Keeping every line intact, print the records that follow.

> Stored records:
------------------------------------

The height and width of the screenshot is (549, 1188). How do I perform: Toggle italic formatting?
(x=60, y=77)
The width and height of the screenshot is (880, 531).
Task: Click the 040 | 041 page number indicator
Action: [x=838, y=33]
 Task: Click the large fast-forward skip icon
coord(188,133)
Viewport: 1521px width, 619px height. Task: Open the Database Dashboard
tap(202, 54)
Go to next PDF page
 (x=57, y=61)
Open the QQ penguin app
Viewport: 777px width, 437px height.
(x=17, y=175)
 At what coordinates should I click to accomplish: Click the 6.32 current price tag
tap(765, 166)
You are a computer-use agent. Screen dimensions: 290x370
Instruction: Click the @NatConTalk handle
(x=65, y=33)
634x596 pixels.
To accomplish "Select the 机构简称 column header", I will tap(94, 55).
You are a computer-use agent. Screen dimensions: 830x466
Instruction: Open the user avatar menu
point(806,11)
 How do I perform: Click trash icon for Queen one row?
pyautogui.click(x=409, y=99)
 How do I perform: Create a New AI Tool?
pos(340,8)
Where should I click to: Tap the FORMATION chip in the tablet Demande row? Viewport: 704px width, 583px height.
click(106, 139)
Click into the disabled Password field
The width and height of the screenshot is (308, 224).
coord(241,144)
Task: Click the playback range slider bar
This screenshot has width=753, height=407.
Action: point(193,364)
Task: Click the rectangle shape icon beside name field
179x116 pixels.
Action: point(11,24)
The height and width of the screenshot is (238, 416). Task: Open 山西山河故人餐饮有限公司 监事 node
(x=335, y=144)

------------------------------------

> Response to this exercise:
The height and width of the screenshot is (549, 1188). How do I perform: Toggle italic formatting?
(x=60, y=77)
The width and height of the screenshot is (880, 531).
Task: Click the 040 | 041 page number indicator
Action: [x=838, y=33]
 Task: Click the large fast-forward skip icon
coord(188,133)
Viewport: 1521px width, 619px height. Task: Open the Database Dashboard
tap(202, 54)
Go to next PDF page
 (x=57, y=61)
Open the QQ penguin app
Viewport: 777px width, 437px height.
(x=17, y=175)
 At what coordinates should I click to accomplish: Click the 6.32 current price tag
tap(765, 166)
You are a computer-use agent. Screen dimensions: 290x370
Instruction: Click the @NatConTalk handle
(x=65, y=33)
634x596 pixels.
To accomplish "Select the 机构简称 column header", I will tap(94, 55).
You are a computer-use agent. Screen dimensions: 830x466
Instruction: Open the user avatar menu
point(806,11)
 How do I perform: Click trash icon for Queen one row?
pyautogui.click(x=409, y=99)
 How do I perform: Create a New AI Tool?
pos(340,8)
Where should I click to: Tap the FORMATION chip in the tablet Demande row? Viewport: 704px width, 583px height.
click(106, 139)
Click into the disabled Password field
The width and height of the screenshot is (308, 224).
coord(241,144)
Task: Click the playback range slider bar
This screenshot has width=753, height=407.
Action: point(193,364)
Task: Click the rectangle shape icon beside name field
179x116 pixels.
Action: point(11,24)
The height and width of the screenshot is (238, 416). Task: Open 山西山河故人餐饮有限公司 监事 node
(x=335, y=144)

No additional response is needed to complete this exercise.